Judges 12

Toen werden de mannen van Efraïm bijeengeroepen, en trokken over naar het noorden; en zij zeiden tot Jeftha: Waarom zijt gij doorgetogen om te strijden tegen de kinderen Ammons, en hebt ons niet geroepen, om met u te gaan? wij zullen uw huis met u met vuur verbranden.
ויצעק איש אפרים ויעבר צפונה ויאמרו ליפתח מדוע עברת להלחם בבני עמון ולנו לא קראת ללכת עמך ביתך נשרף עליך באש׃
En Jeftha zeide tot hen: Ik en mijn volk waren zeer twistig met de kinderen Ammons; en ik heb ulieden geroepen, maar gij hebt mij uit hun hand niet verlost.
ויאמר יפתח אליהם איש ריב הייתי אני ועמי ובני עמון מאד ואזעק אתכם ולא הושעתם אותי מידם׃
Als ik nu zag, dat gij niet verlostet, zo stelde ik mijn ziel in mijn hand, en toog door tot de kinderen Ammons, en de HEERE gaf hen in mijn hand; waarom zijt gij dan te dezen dage tot mij opgekomen, om tegen mij te strijden?

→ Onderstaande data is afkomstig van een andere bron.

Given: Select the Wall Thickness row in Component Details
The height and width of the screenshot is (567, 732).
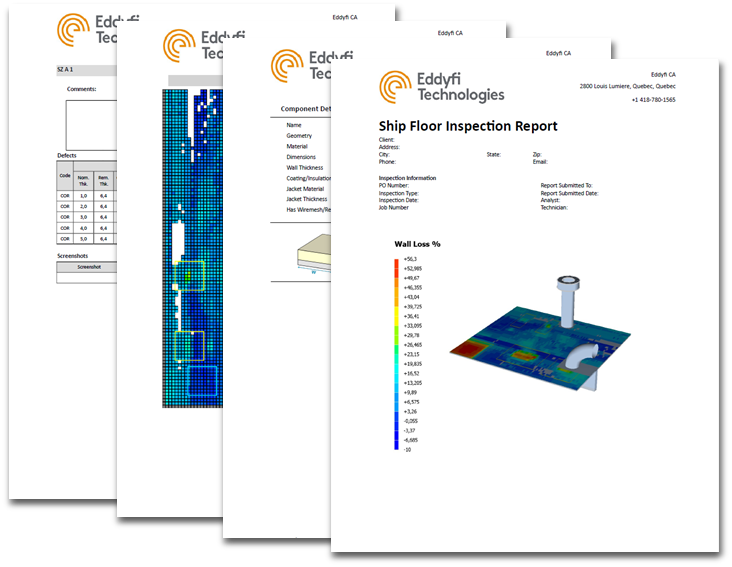Looking at the screenshot, I should coord(304,168).
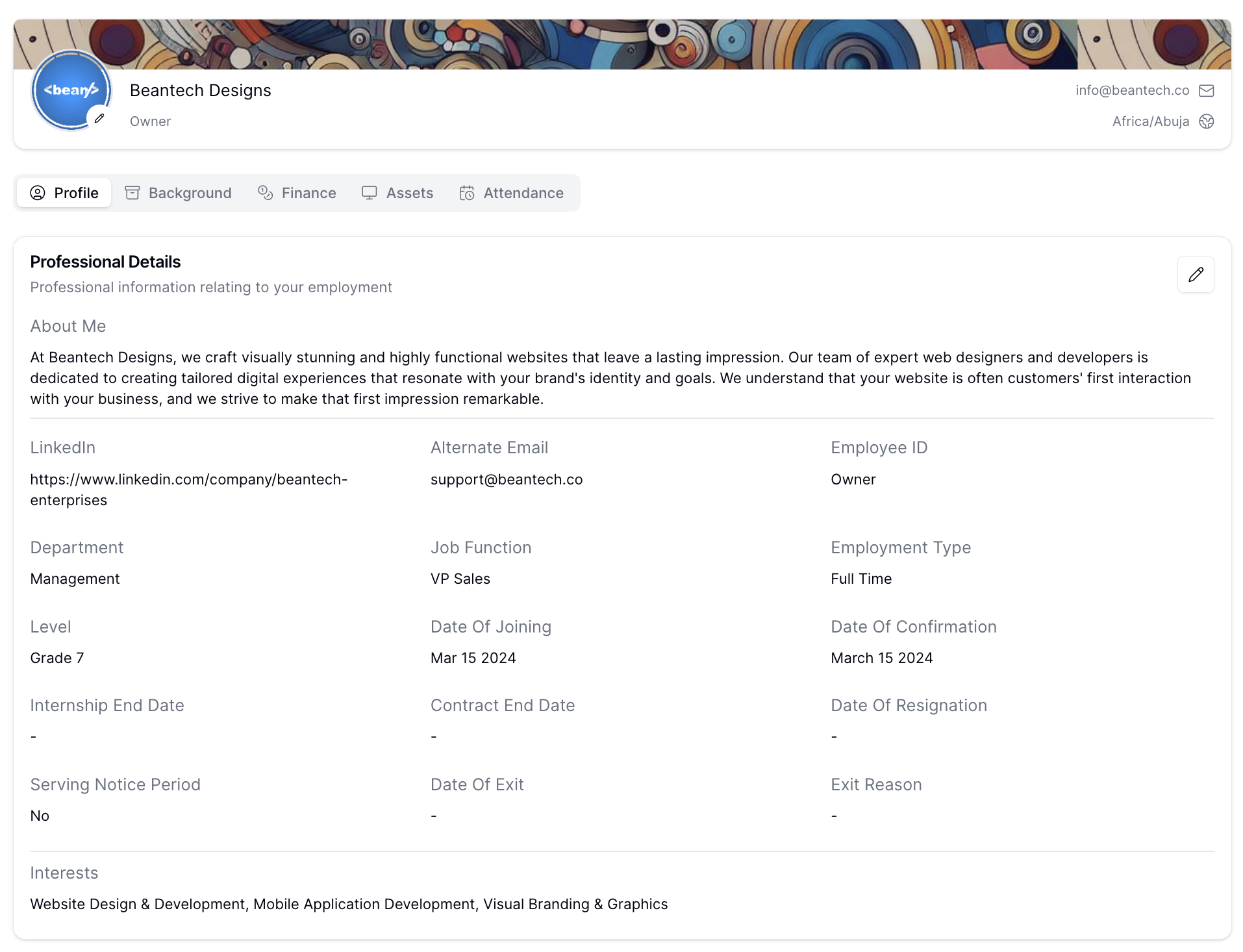This screenshot has height=952, width=1243.
Task: Click the Beantech Designs profile name
Action: (x=200, y=91)
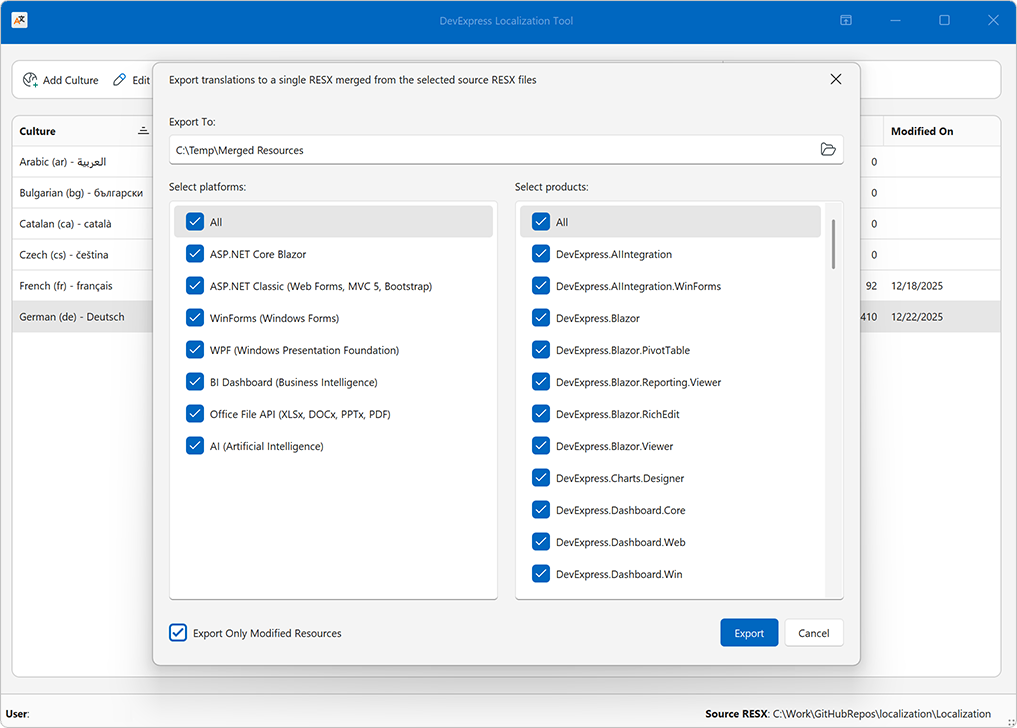Click the DevExpress logo in the title bar
This screenshot has width=1017, height=728.
point(20,20)
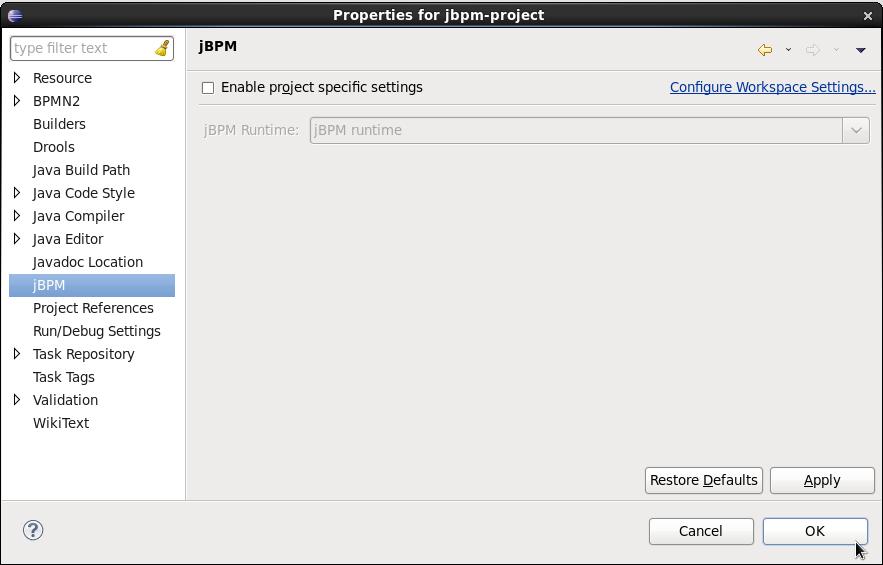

ואראה כי אינך מושיע ואשימה נפשי בכפי ואעברה אל בני עמון ויתנם יהוה בידי ולמה עליתם אלי היום הזה להלחם בי׃
En Jeftha vergaderde alle mannen van Gilead, en streed met Efraïm; en de mannen van Gilead sloegen Efraïm, want de Gileadieten, zijnde tussen Efraïm en tussen Manasse, zeiden: Gijlieden zijt vluchtelingen van Efraïm.
ויקבץ יפתח את כל אנשי גלעד וילחם את אפרים ויכו אנשי גלעד את אפרים כי אמרו פליטי אפרים אתם גלעד בתוך אפרים בתוך מנשה׃
Want de Gileadieten namen den Efraïmieten de veren van de Jordaan af; en het geschiedde, als de vluchtelingen van Efraïm zeiden: Laat mij overgaan; zo zeiden de mannen van Gilead tot hem: Zijt gij een Efraïmiet? wanneer hij zeide: Neen;
וילכד גלעד את מעברות הירדן לאפרים והיה כי יאמרו פליטי אפרים אעברה ויאמרו לו אנשי גלעד האפרתי אתה ויאמר לא׃
Zo zeiden zij tot hem: Zeg nu Schibboleth; maar hij zeide: Sibbolet, en kon het alzo niet recht spreken; zo grepen zij hem, en versloegen hem aan de veren van de Jordaan, dat te dier tijd van Efraïm vielen twee en veertig duizend.
ויאמרו לו אמר נא שבלת ויאמר סבלת ולא יכין לדבר כן ויאחזו אותו וישחטוהו אל מעברות הירדן ויפל בעת ההיא מאפרים ארבעים ושנים אלף׃
Jeftha nu richtte Israël zes jaren; en Jeftha, de Gileadiet, stierf, en werd begraven in de steden van Gilead.
וישפט יפתח את ישראל שש שנים וימת יפתח הגלעדי ויקבר בערי גלעד׃
En na hem richtte Israël Ebzan, van Bethlehem.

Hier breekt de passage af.